DIRECTIONS =>
For every entry that follows, return an identical copy.

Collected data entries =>
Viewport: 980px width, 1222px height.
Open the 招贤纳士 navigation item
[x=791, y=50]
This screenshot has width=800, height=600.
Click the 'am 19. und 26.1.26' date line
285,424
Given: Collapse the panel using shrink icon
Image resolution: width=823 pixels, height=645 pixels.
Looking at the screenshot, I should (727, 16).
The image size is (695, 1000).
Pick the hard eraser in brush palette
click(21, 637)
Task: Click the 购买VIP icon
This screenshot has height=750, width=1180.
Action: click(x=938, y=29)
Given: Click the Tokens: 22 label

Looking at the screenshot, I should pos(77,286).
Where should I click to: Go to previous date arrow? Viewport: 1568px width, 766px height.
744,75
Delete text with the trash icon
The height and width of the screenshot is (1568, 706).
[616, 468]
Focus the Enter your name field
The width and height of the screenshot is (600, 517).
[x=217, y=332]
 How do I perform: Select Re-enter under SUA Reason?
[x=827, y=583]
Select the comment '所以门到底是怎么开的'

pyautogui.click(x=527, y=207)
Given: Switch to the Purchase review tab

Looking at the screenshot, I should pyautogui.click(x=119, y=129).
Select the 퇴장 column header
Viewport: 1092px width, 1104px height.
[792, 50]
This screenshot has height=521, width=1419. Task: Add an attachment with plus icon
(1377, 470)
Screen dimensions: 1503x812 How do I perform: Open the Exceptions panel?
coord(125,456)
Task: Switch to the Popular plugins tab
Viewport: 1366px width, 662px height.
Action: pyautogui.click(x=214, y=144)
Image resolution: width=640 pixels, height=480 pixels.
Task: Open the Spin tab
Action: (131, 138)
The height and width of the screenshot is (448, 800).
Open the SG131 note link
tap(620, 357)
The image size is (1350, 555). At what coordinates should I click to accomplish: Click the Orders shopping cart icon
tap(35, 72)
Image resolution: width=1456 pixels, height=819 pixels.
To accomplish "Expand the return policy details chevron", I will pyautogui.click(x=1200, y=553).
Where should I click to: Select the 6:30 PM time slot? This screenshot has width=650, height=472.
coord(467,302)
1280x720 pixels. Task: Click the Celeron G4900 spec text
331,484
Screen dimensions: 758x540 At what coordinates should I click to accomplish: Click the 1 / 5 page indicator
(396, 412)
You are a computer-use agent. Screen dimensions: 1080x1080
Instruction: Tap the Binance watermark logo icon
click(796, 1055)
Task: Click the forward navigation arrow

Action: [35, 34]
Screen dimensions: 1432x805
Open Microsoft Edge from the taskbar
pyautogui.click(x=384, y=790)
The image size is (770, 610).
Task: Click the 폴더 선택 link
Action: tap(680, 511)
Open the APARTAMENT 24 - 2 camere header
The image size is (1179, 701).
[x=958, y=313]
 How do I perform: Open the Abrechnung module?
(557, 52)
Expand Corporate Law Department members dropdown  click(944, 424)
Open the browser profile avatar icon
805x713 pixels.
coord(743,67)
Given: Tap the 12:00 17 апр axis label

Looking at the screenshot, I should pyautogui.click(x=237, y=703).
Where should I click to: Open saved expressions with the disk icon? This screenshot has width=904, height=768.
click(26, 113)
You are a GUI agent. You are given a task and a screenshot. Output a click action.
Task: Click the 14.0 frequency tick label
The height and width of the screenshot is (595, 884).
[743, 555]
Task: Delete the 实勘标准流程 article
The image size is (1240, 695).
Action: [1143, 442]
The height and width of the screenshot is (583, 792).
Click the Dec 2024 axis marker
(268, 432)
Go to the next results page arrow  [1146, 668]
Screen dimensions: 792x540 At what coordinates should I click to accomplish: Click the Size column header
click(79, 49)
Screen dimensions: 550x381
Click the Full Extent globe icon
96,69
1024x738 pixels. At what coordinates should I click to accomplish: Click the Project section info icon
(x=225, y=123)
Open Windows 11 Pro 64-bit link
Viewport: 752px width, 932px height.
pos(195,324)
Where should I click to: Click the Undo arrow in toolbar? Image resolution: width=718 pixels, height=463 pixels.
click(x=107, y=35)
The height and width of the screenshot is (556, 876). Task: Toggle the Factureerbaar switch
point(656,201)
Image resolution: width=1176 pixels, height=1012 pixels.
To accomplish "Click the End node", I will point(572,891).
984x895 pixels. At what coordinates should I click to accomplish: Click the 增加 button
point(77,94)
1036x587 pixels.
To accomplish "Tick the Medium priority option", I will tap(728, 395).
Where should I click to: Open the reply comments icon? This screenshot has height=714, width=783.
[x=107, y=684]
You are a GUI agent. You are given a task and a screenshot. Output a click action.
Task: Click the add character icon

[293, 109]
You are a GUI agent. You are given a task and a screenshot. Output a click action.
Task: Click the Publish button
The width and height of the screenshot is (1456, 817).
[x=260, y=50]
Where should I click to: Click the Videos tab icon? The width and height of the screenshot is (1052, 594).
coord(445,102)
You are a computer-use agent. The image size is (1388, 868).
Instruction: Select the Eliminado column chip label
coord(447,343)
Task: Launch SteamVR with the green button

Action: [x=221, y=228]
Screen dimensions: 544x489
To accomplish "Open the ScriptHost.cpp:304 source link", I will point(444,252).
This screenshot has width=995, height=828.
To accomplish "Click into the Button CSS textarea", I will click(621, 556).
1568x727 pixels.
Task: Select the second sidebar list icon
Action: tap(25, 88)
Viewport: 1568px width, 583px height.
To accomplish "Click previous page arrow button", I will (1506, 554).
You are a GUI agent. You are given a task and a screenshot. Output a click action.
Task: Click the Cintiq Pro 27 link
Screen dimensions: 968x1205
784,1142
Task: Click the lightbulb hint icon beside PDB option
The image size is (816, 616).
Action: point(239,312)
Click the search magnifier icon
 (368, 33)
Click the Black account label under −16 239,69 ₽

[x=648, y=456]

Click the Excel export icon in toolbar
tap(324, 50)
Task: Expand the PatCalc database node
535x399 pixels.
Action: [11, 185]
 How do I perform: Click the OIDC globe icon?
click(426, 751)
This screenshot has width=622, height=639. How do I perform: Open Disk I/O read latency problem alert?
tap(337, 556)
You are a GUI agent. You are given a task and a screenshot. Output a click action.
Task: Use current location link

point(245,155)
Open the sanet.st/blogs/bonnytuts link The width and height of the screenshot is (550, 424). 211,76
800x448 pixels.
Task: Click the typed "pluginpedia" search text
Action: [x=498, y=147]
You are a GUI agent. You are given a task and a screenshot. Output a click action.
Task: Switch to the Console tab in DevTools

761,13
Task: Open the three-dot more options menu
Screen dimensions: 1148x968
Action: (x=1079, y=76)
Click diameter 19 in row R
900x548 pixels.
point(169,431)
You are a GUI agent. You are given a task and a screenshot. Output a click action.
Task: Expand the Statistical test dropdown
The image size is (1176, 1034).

REPLY =>
Viewport: 980px width, 1222px height.
Open the 招贤纳士 navigation item
[x=791, y=50]
This screenshot has width=800, height=600.
Click the 'am 19. und 26.1.26' date line
285,424
Given: Collapse the panel using shrink icon
Image resolution: width=823 pixels, height=645 pixels.
Looking at the screenshot, I should (727, 16).
The image size is (695, 1000).
Pick the hard eraser in brush palette
click(21, 637)
Task: Click the 购买VIP icon
This screenshot has height=750, width=1180.
Action: click(x=938, y=29)
Given: Click the Tokens: 22 label

Looking at the screenshot, I should pos(77,286).
Where should I click to: Go to previous date arrow? Viewport: 1568px width, 766px height.
744,75
Delete text with the trash icon
The height and width of the screenshot is (1568, 706).
[616, 468]
Focus the Enter your name field
The width and height of the screenshot is (600, 517).
[x=217, y=332]
 How do I perform: Select Re-enter under SUA Reason?
[x=827, y=583]
Select the comment '所以门到底是怎么开的'

pyautogui.click(x=527, y=207)
Given: Switch to the Purchase review tab

Looking at the screenshot, I should pyautogui.click(x=119, y=129).
Select the 퇴장 column header
Viewport: 1092px width, 1104px height.
[792, 50]
This screenshot has height=521, width=1419. Task: Add an attachment with plus icon
(1377, 470)
Screen dimensions: 1503x812 How do I perform: Open the Exceptions panel?
coord(125,456)
Task: Switch to the Popular plugins tab
Viewport: 1366px width, 662px height.
Action: pyautogui.click(x=214, y=144)
Image resolution: width=640 pixels, height=480 pixels.
Task: Open the Spin tab
Action: (131, 138)
The height and width of the screenshot is (448, 800).
Open the SG131 note link
tap(620, 357)
The image size is (1350, 555). At what coordinates should I click to accomplish: Click the Orders shopping cart icon
tap(35, 72)
Image resolution: width=1456 pixels, height=819 pixels.
To accomplish "Expand the return policy details chevron", I will pyautogui.click(x=1200, y=553).
Where should I click to: Select the 6:30 PM time slot? This screenshot has width=650, height=472.
coord(467,302)
1280x720 pixels. Task: Click the Celeron G4900 spec text
331,484
Screen dimensions: 758x540 At what coordinates should I click to accomplish: Click the 1 / 5 page indicator
(396, 412)
You are a computer-use agent. Screen dimensions: 1080x1080
Instruction: Tap the Binance watermark logo icon
click(796, 1055)
Task: Click the forward navigation arrow

Action: [35, 34]
Screen dimensions: 1432x805
Open Microsoft Edge from the taskbar
pyautogui.click(x=384, y=790)
The image size is (770, 610).
Task: Click the 폴더 선택 link
Action: tap(680, 511)
Open the APARTAMENT 24 - 2 camere header
The image size is (1179, 701).
[x=958, y=313]
 How do I perform: Open the Abrechnung module?
(557, 52)
Expand Corporate Law Department members dropdown  click(944, 424)
Open the browser profile avatar icon
805x713 pixels.
coord(743,67)
Given: Tap the 12:00 17 апр axis label

Looking at the screenshot, I should pyautogui.click(x=237, y=703).
Where should I click to: Open saved expressions with the disk icon? This screenshot has width=904, height=768.
click(26, 113)
You are a GUI agent. You are given a task and a screenshot. Output a click action.
Task: Click the 14.0 frequency tick label
The height and width of the screenshot is (595, 884).
[743, 555]
Task: Delete the 实勘标准流程 article
The image size is (1240, 695).
Action: [1143, 442]
The height and width of the screenshot is (583, 792).
Click the Dec 2024 axis marker
(268, 432)
Go to the next results page arrow  [1146, 668]
Screen dimensions: 792x540 At what coordinates should I click to accomplish: Click the Size column header
click(79, 49)
Screen dimensions: 550x381
Click the Full Extent globe icon
96,69
1024x738 pixels. At what coordinates should I click to accomplish: Click the Project section info icon
(x=225, y=123)
Open Windows 11 Pro 64-bit link
Viewport: 752px width, 932px height.
pos(195,324)
Where should I click to: Click the Undo arrow in toolbar? Image resolution: width=718 pixels, height=463 pixels.
click(x=107, y=35)
The height and width of the screenshot is (556, 876). Task: Toggle the Factureerbaar switch
point(656,201)
Image resolution: width=1176 pixels, height=1012 pixels.
To accomplish "Click the End node", I will point(572,891).
984x895 pixels. At what coordinates should I click to accomplish: Click the 增加 button
point(77,94)
1036x587 pixels.
To accomplish "Tick the Medium priority option", I will tap(728, 395).
Where should I click to: Open the reply comments icon? This screenshot has height=714, width=783.
[x=107, y=684]
You are a GUI agent. You are given a task and a screenshot. Output a click action.
Task: Click the add character icon

[293, 109]
You are a GUI agent. You are given a task and a screenshot. Output a click action.
Task: Click the Publish button
The width and height of the screenshot is (1456, 817).
[x=260, y=50]
Where should I click to: Click the Videos tab icon? The width and height of the screenshot is (1052, 594).
coord(445,102)
You are a computer-use agent. The image size is (1388, 868).
Instruction: Select the Eliminado column chip label
coord(447,343)
Task: Launch SteamVR with the green button

Action: [x=221, y=228]
Screen dimensions: 544x489
To accomplish "Open the ScriptHost.cpp:304 source link", I will point(444,252).
This screenshot has width=995, height=828.
To accomplish "Click into the Button CSS textarea", I will click(621, 556).
1568x727 pixels.
Task: Select the second sidebar list icon
Action: tap(25, 88)
Viewport: 1568px width, 583px height.
To accomplish "Click previous page arrow button", I will (1506, 554).
You are a GUI agent. You are given a task and a screenshot. Output a click action.
Task: Click the Cintiq Pro 27 link
Screen dimensions: 968x1205
784,1142
Task: Click the lightbulb hint icon beside PDB option
The image size is (816, 616).
Action: point(239,312)
Click the search magnifier icon
 (368, 33)
Click the Black account label under −16 239,69 ₽

[x=648, y=456]

Click the Excel export icon in toolbar
tap(324, 50)
Task: Expand the PatCalc database node
535x399 pixels.
Action: [11, 185]
 How do I perform: Click the OIDC globe icon?
click(426, 751)
This screenshot has width=622, height=639. How do I perform: Open Disk I/O read latency problem alert?
tap(337, 556)
You are a GUI agent. You are given a task and a screenshot. Output a click action.
Task: Use current location link

point(245,155)
Open the sanet.st/blogs/bonnytuts link The width and height of the screenshot is (550, 424). 211,76
800x448 pixels.
Task: Click the typed "pluginpedia" search text
Action: [x=498, y=147]
You are a GUI agent. You are given a task and a screenshot. Output a click action.
Task: Switch to the Console tab in DevTools

761,13
Task: Open the three-dot more options menu
Screen dimensions: 1148x968
Action: (x=1079, y=76)
Click diameter 19 in row R
900x548 pixels.
point(169,431)
You are a GUI agent. You are given a task and a screenshot. Output a click action.
Task: Expand the Statistical test dropdown
The image size is (1176, 1034).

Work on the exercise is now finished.